* begin Selected excerpt *

NC & VA Warranty Co. v. Fid. Bank (In re NC & VA Warranty Co.)

Decision Date29 June 2016
Docket NumberCASE NO.15–80016,ADV. PROC. NO. A–15–9032
Citation554 B.R. 110
CourtU.S. Bankruptcy Court — Middle District of North Carolina
PartiesIn re: NC & VA Warranty Company, Inc. dba 1st Choice Mechanical Breakdown Coverage, Debtor. NC & VA Warranty Company, Inc. dba 1st Choice Mechanical Breakdown Coverage, Plaintiff, v. The Fidelity Bank, Defendant.

J. Alexander S. Barrett, Hagan Barrett & Langley PLLC, Greensboro, NC, for Plaintiff.

Holmes Harden, Holmes P. Harden, Williams Mullen, Raleigh, NC, Michael S. Kolman, D. Wesley Newhouse, Newhouse, Prophater, Kolman & Hogan LLC, Columbus, OH, for Defendant.

MEMORANDUM OPINION GRANTING IN PART AND DENYING IN PART MOTION TO AMEND
BENJAMIN A. KAHN
, UNITED STATES BANKRUPTCY JUDGE

This adversary proceeding came before the Court on April 21, 2016, on the Amended Motion to Amend Complaint [Doc. # 63] (the Amended Motion to Amend) filed by NC & VA Warranty Company, Inc. (the Plaintiff or “NCVA”) on February 26, 2016.1 Sara Conti appeared as plaintiff and chapter 7 trustee (the Trustee or Plaintiff). Appearing for the Plaintiff was J. Alexander S. Barrett. Appearing on behalf of Dealers Assurance Company (“Dealers Assurance”) was John Paul Cournoyer. Appearing telephonically on behalf of The Fidelity Bank were Holmes Harden and Wesley Newhouse. The Amended Motion to Amend seeks leave to amend the Complaint to assert claims against Dealers Assurance pursuant to Rule 15 Fed.R.Civ.P

., made applicable to this adversary proceeding by Bankruptcy Rule 7015.2 The Court, after reviewing all documents of record and the arguments of counsel during the hearing, has determined that the Amended Motion to Amend will be GRANTED IN PART with respect to the claim for breach of contract. The Amended Motion to Amend will be DENIED IN PART as futile with respect to the remaining proposed claims. The Court further will schedule a pre-trial conference to consider scheduling of matters going forward in this adversary proceeding.

* end Selected excerpt *

*Tasks to carry out*
1) From the memorandum opinion, set down the passage from "NC & VA Warranty Co. v." up to and including "Fidelity Bank, Defendant.".
2) According to the memorandum opinion, on what date was the Amended Motion to Amend filed?

* begin Available data *

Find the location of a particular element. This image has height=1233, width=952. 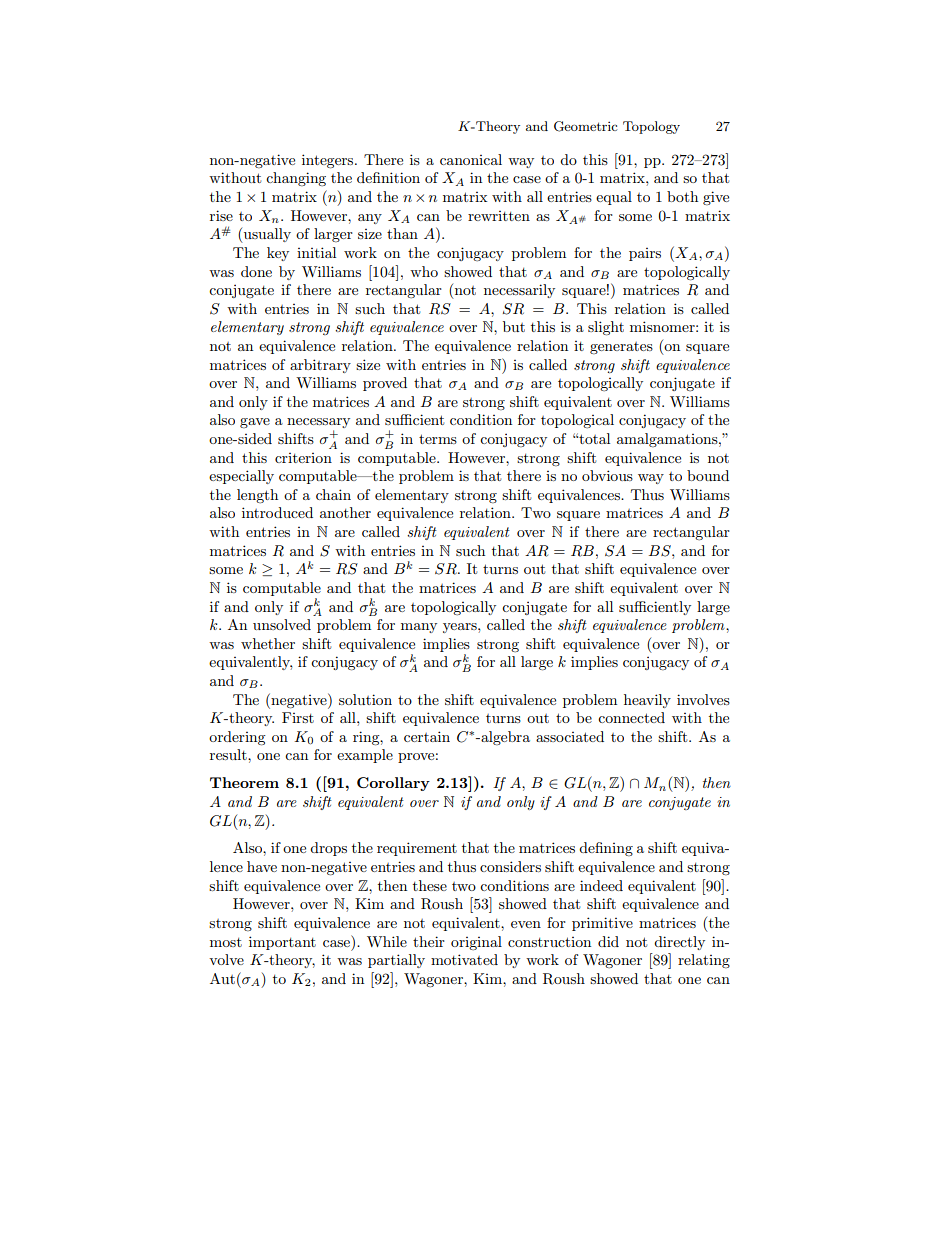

* end Available data *

*Task solutions*
1)
NC & VA Warranty Co. v. Fid. Bank (In re NC & VA Warranty Co.)

Decision Date29 June 2016
Docket NumberCASE NO.15–80016,ADV. PROC. NO. A–15–9032
Citation554 B.R. 110
CourtU.S. Bankruptcy Court — Middle District of North Carolina
PartiesIn re: NC & VA Warranty Company, Inc. dba 1st Choice Mechanical Breakdown Coverage, Debtor. NC & VA Warranty Company, Inc. dba 1st Choice Mechanical Breakdown Coverage, Plaintiff, v. The Fidelity Bank, Defendant.

2) February 26, 2016